### [INSTRUCTIONS FOR THE TASK]
Whenever the word "pyautogui" turns up in a line of the data below, copy that line.

***** INFORMATION SUPPLIED

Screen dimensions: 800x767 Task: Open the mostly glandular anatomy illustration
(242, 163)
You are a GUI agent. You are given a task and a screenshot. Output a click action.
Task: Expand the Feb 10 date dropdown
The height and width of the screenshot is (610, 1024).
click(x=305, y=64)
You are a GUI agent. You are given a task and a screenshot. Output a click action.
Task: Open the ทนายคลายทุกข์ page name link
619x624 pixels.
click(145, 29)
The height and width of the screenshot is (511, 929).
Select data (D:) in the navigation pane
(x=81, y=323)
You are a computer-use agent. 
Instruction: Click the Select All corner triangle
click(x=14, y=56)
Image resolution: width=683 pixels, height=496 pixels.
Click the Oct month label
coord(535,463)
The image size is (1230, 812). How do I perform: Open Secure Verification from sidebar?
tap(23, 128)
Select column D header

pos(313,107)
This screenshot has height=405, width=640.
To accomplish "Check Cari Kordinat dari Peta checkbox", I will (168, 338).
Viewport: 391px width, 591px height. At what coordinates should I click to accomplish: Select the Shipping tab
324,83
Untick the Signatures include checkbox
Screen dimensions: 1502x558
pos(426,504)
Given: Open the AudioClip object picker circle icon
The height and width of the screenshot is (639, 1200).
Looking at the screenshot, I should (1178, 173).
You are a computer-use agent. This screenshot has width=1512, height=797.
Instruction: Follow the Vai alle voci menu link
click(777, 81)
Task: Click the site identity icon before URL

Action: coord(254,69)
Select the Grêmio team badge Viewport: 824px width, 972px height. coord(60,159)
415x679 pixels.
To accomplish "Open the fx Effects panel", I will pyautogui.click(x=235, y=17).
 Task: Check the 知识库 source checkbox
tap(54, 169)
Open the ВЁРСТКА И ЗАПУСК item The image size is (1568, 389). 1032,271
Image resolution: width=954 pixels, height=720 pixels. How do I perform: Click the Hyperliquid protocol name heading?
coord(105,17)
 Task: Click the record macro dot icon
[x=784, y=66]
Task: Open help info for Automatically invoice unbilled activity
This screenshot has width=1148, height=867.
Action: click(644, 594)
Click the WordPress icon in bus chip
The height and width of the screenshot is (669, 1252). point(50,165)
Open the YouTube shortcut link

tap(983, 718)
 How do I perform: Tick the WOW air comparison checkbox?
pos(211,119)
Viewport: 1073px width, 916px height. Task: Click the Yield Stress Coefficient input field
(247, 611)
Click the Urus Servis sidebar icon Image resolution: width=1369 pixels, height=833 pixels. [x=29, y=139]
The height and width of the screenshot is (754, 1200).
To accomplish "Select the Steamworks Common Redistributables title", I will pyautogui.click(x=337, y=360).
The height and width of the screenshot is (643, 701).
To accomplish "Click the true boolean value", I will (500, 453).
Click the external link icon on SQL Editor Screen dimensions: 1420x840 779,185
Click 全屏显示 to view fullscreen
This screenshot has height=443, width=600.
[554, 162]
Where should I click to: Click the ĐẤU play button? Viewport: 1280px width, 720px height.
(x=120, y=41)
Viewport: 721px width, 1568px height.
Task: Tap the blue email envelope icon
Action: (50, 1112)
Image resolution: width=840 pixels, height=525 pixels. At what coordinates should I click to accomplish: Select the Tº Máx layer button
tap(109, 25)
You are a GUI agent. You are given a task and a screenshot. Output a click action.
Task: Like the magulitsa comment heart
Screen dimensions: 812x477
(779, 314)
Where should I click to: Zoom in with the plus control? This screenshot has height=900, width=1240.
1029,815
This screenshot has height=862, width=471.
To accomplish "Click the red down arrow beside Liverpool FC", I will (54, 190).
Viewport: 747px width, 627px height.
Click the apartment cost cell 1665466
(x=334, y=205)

**********

### [EXERCISE ANSWER]
To accomplish "Open the fx Effects panel", I will pyautogui.click(x=235, y=17).
To accomplish "Select the Steamworks Common Redistributables title", I will pyautogui.click(x=337, y=360).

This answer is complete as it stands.